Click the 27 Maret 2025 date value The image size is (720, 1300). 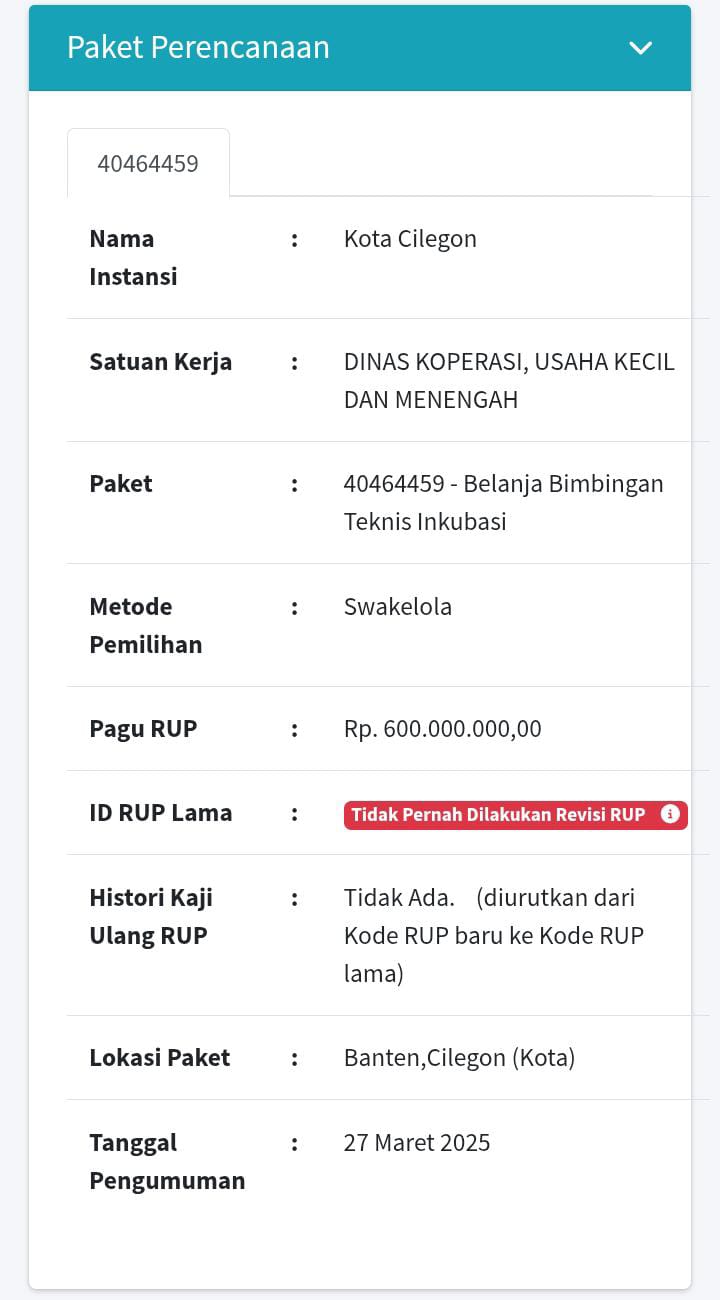(417, 1143)
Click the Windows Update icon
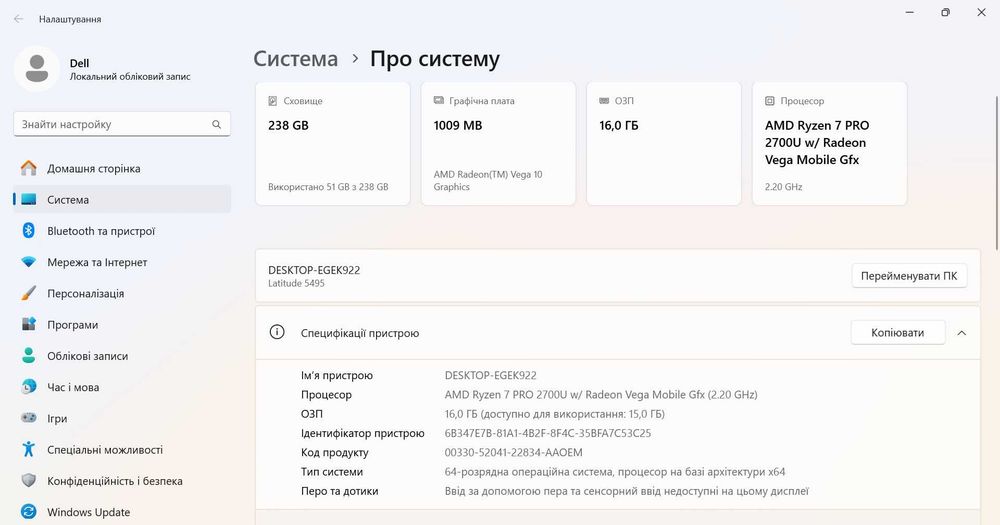Image resolution: width=1000 pixels, height=525 pixels. point(28,512)
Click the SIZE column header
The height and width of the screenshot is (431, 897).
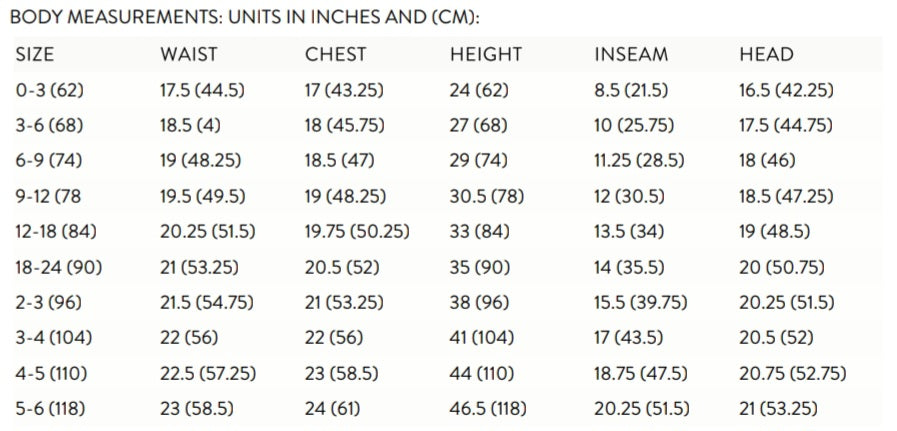pyautogui.click(x=35, y=54)
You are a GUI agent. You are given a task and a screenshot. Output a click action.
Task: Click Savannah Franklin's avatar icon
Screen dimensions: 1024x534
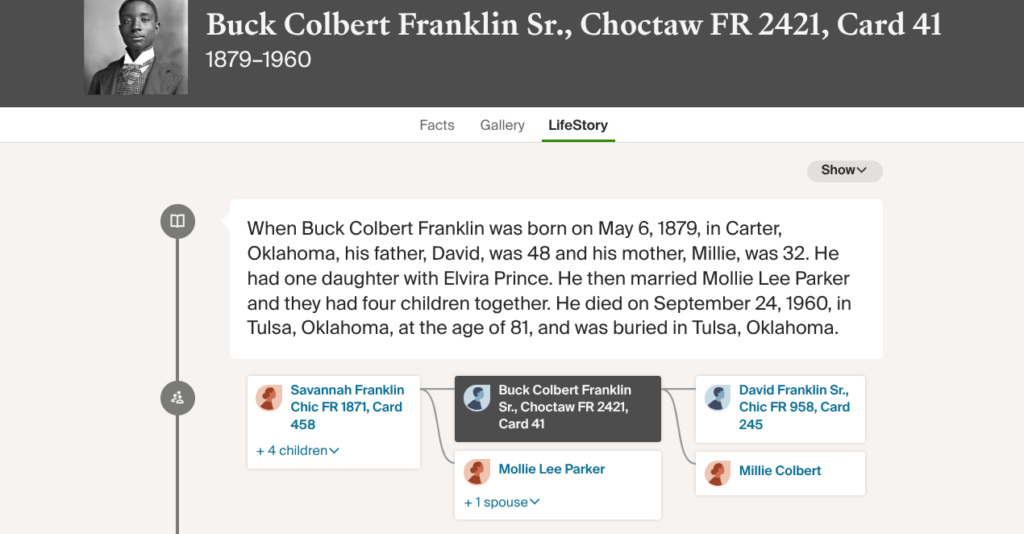269,398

▬▬▬▬▬▬

Instructions to follow: Copy out exactly the lines between the line that contains "Click the SIZE column header" and the last line of the records, both ends included; leave out every picture.

Solution for this problem:
Click the SIZE column header
The height and width of the screenshot is (431, 897).
pyautogui.click(x=35, y=54)
You are a GUI agent. You are given a task and a screenshot. Output a click action.
Task: Click Savannah Franklin's avatar icon
Screen dimensions: 1024x534
269,398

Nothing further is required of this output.